Baystone Farm will offer nine 2-year-olds at the Inglis Ready2Race Sale in October and Harvey said two colts in particular are the standouts so far, with the first being by Arrowfield’s Dundeel (NZ) out of Redoute’s Choice mare Tang, whose brother was an impressive debut winner at Ballarat recently.
“His full brother is called Hit The Shot who won his first start really impressively for Matt Cumani two weeks ago at Ballarat,” he said. “I would say they’re heading towards a Derby with him.
“This colt has really impressed us early in his first few gallops. He’s a really well balanced horse with a good action and we think he’s quite a nice horse.”
Harvey’s second standout of the Baystone draft is a colt by Darley first-season sire Astern, who they purchased for $10,000 at the Inglis Melbourne Premier Yearling Sale.
“The Astern colt is showing really good ability as well,” he said. “We bought him quite cheap but he’s a big strong strong colt and he’s doing everything right at the moment.”
Harvey hasn’t had much to do with the stock of this year’s crop of first-season sires, but he said he has been taken by Astern.
“In terms of first-season sires, we’ve only really got the Astern but we’ve been really impressed by him so if he’s anything to go by, we’ll be getting some more by Astern.”
Bid with confidence
Harvey remains confident that the ready to race market will hold up and is doing as much work as he possibly can to give buyers the information they need to bid with confidence.
A large chunk of the bench will be missing with Hong Kong buyers unable to attend but with the success of the digital platforms so far in 2020, Harvey believes that will only roll on into the breeze-up sales.
“It’s going to be very different,” he said. “I think everyone is going to readjust with this market obviously because none of those guys are going to be here.
"But in saying that the positive is that we’ve been exposed to fair few digital marketplaces now where I think people are becoming a lot more confident in buying from those digital platforms.
“And there’s plenty of people here that can look at them physically, but I think with videos, photos any form that you can show, obviously in the breeze-ups we’ve got them galloping as well so you can see that, vet reports, all of that sort of stuff I think gives people confidence.
“The more information you give them, the more confident they’ll be in buying.
“The more information you give them, the more confident they’ll be in buying." - Dean Harvey
“I’m not saying it’s going to be an absolute boomer, because it’s so uncertain with those guys not here, but the Easter clearance rate was really good and we do see a lot of guys from over there still buying.

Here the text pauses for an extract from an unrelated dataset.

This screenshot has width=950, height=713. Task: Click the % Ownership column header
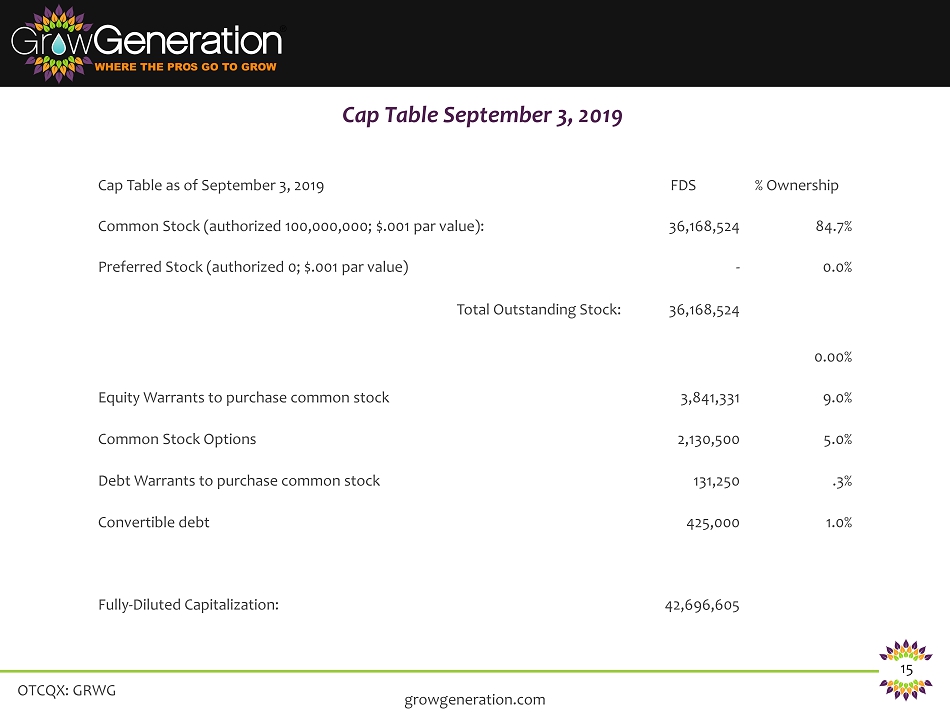796,185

“They still need horses so they’re going to have to buy, it’s just a matter of how strong they’re going to be.”
As for the mares side of things, Harvey said it’s been a tough year. He was unable to attend the Magic Millions Gold Coast National Broodmare Sale himself, but is working hard at getting his mares in foal and keeping the business running smoothly.

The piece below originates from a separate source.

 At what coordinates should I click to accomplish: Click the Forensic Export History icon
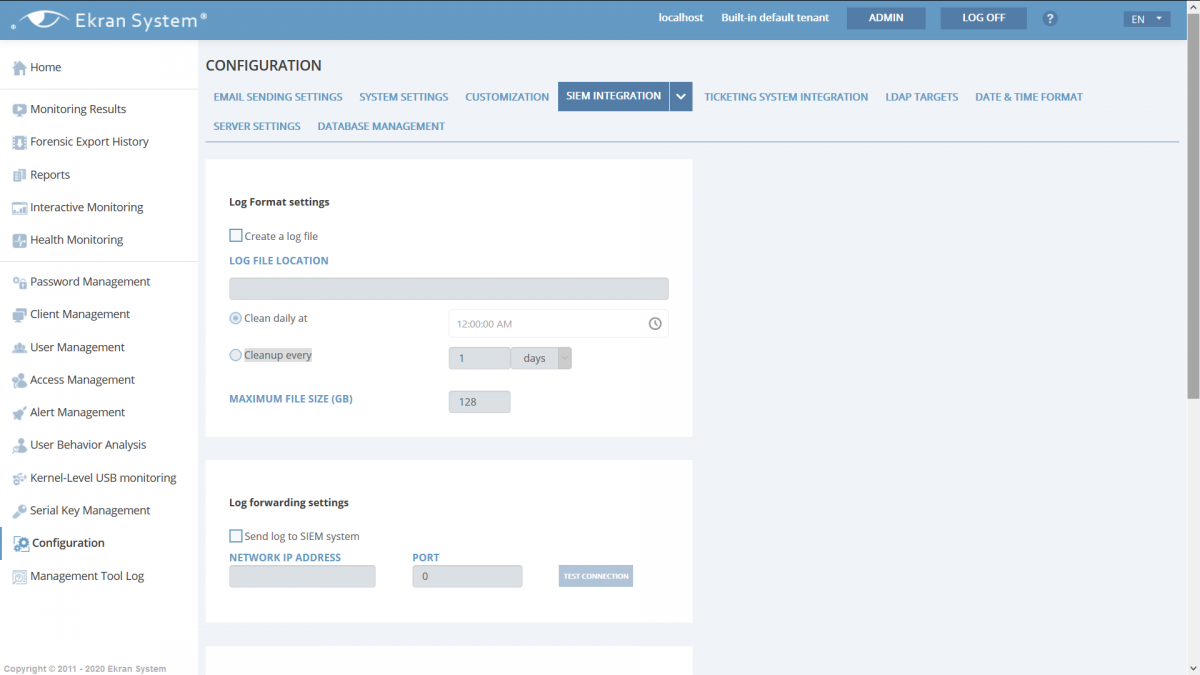pos(19,142)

“We had a pretty tough sale at the one just gone,” Harvey said of the Gold Coast sale. “With all the restrictions, you could only really have buyers from NSW and Queensland at the Sale.
“But I think it held up quite well considering the circumstances but we’ve had better years.
“It’s a pretty resilient industry but I’d be a little bit weary next year.
“With our coverings this year, we’ve been using Written Tycoon and Dundeel a lot as well as Brazen Beau. Those sort of horses in that midrange market just to cover our bases a little bit.”